Będzie patriotycznie.
Nie wiedzieć dlaczego nasze społeczeństwo nauczone jest strasznie opluwać swoje państwo. Na każdym kroku i bez potrzeby. Cokolwiek się dzieje, cokolwiek się mówi, wszystko zostaje sprowadzone do jednego: do krzyku przeciwko aktualnie rządzącym - i to niezależnie od tego, która z partii jest przy władzy - przeciwko tym, którzy kiedyś rządzili i nie wiem dlaczego nikt nie wpadł jeszcze na pomysł, by krzykiem krytyki i stekiem obelg obrzucić przyszłych rządzących. A co? Na zapas. Przyda IM się! I tak będą źle rządzić.
Nie wiem, kto głośniej krzyczy: młode pokolenie, czy to wyrosłe i wychowane jeszcze w ludowej ojczyźnie. Młode pokolenie powinno wiedzieć o tym, jak drzewiej bywało, za pośrednictwem podręczników. Ale program szkolny jest tak ułożony, że do czasów współczesnych nie ma najmniejszej szansy dojść pośród rozlicznych akademii i uroczystości z okazji przeróżnych świąt faktycznych i na siłę tworzonych. Do świąt faktycznych święto szkoły się napatoczy, a to dzień patrona :), urodziny bohatera i można te okazje do zaniechania nauki mnożyć, a rok szkolny pomyka radośnie ku, oczekiwanym przez wszystkich, wakacjom. Mam dzieci, więc wiem, co mówię. Toteż zakładamy, że młode pokolenie nic nie wie o historii najnowszej. No, chyba, że jest dociekliwe. Mamy spory odsetek dociekliwych młodych ludzi. Na szczęście. Jakkolwiek dociekliwe byłoby młode pokolenie, to jak przyrównać wiedzę zdobytą z książek, czy opowieści, do wiedzy nabytej poprzez osobiste dotykanie historii najnowszej?

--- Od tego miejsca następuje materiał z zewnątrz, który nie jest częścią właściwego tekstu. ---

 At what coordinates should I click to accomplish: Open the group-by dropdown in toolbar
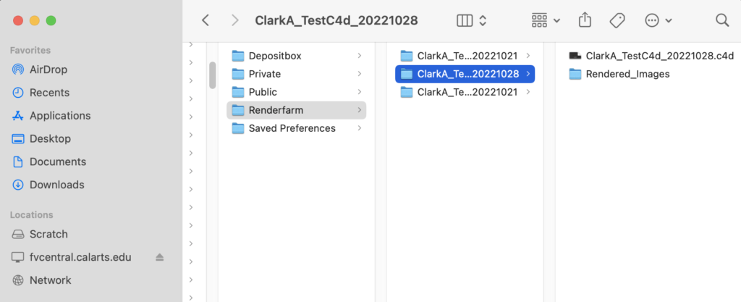click(x=546, y=20)
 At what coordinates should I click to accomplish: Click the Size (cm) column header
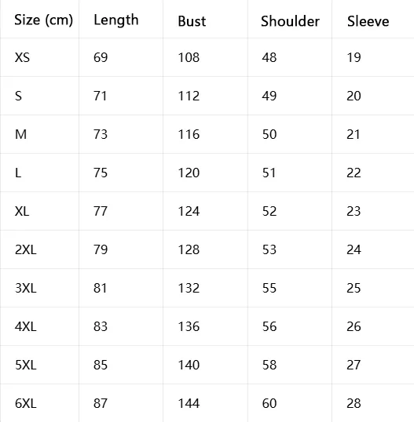pos(43,20)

Ja tam, będąc pokoleniem powojennym nie wdawałabym się w dyskusję - nawet najmniejszą, z kimś, kto wojny doświadczył na własnej skórze. Toteż siedziałam cicho i chłonęłam wiedzę przekazywaną przez naocznych świadków. Wyrabiałam sobie pogląd na temat wojny i czasów zanim pojawiłam się na świecie. Podparłam go wiedzą podręcznikową, a jakże! Jeśli już poważyłam się wreszcie na zabranie głosu, to nieśmiało, powołując się na autorytet tych, co uczestniczyli w wydarzeniach.

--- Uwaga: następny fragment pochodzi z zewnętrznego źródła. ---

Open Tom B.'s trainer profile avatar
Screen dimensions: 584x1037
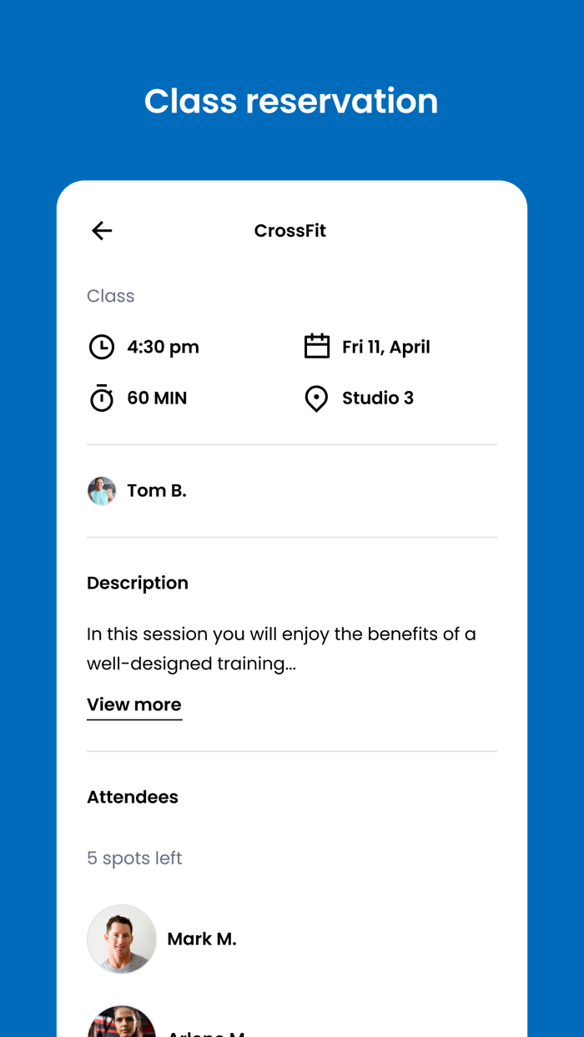pyautogui.click(x=101, y=491)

W tym miejscu chciałabym zapytać, co zaszło takiego /nieprawidłowego/ w wychowaniu młodego pokolenia, że miast siedzieć kornie przy ojcach, krzyczą i głowę butnie podnoszą wyżej niż ojce? Bo każdy się ze mną zgodzi, że taka nieprawidłowość istnieje.

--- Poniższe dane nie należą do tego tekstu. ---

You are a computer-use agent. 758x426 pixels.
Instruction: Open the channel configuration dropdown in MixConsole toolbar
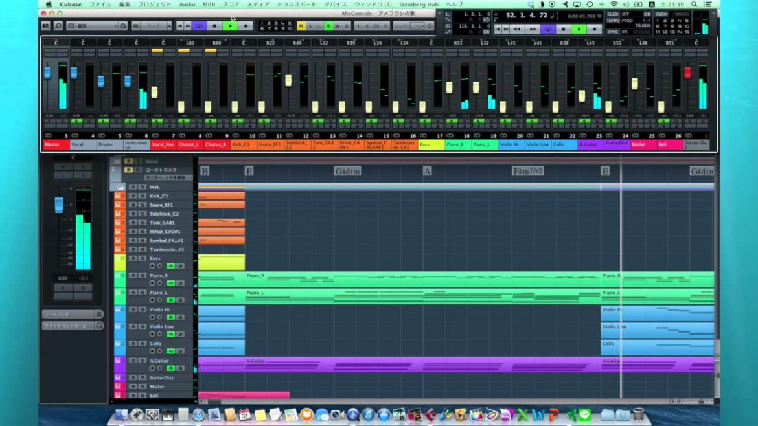(x=97, y=26)

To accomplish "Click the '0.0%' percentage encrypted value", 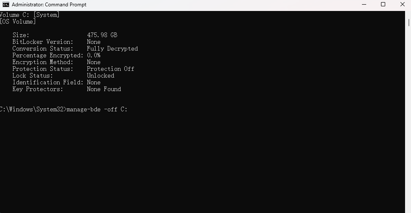I will pos(93,55).
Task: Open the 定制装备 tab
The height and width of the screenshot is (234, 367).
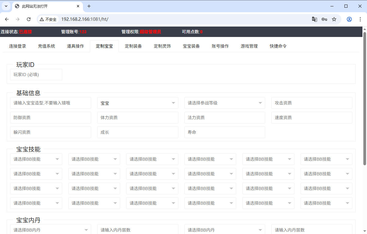Action: pyautogui.click(x=133, y=46)
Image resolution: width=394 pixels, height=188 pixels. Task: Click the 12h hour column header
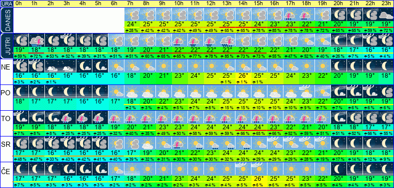pos(211,4)
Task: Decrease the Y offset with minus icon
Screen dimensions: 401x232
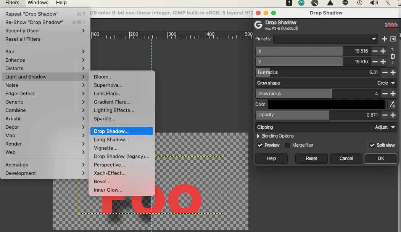Action: tap(375, 62)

Biję się w pierś, bo jedna trzecia mojego osobistego młodego pokolenia tak właśnie się zachowuje. Liczyć, że nabierze ogłady?
A teraz rozprawka o pokoleniu, które doświadczyło. Pokoleniu, które urodziło się w takim przedziale lat, że ludową ojczyznę w pieśniach na akademiach szkolnych opiewało. Pokolenie szarych dzieci. Pokolenie zastraszonych ludzi dorosłych. Zniewolone pokolenie. Jestem częścią tego pokolenia.
Dano nam wolność po to, byśmy teraz wszyscy mogli głośno krzyczeć i jeden przez drugiego przekrzykiwać się, wykrzykując swoje racje?
Dano nam wolność po to, byśmy teraz wszyscy mieli prawo li tylko do krytyki, bez konstruktywnego współdziałania?
Dano nam wolność po to, byśmy teraz wszyscy pięścią walili na oślep, a nuż na czyjejś twarzy pięść się zatrzyma?
Dano nam wolność!
Po co?
Dla zaprzaństwa? Każdy, kto pluje na ludową wypiera się swojego dzieciństwa.
A kto, jak nie matka uczyła cię modlitwy w ludowej ojczyźnie? Wyprzesz się tego?
A kto, jak nie porządni wychowawcy, przekazywał potajemnie treści patriotyczne i prawdziwą historię naszego kraju, wplecioną w program oświaty ludowej ojczyzny? Zaprzeczysz?
A kto, jak nie Kościół, który na równi z organami władzy państwowej dzisiaj się szkaluje, był kolebką ducha narodu w ludowej ojczyźnie? Nie potwierdzisz?
A jak można było żyć w niewoli?
A teraz, to niby, jaki wróg nam zagraża?
Widzisz go? Jest w tobie.
Zastanów się nim swe usta otworzysz do krzyku i pięść podniesiesz na siebie.
Zastanów się!
Zastanów się.
Prawda jest odkryta. Jest w tobie i we mnie.
I nie czyń drugiemu, co tobie niemiłe.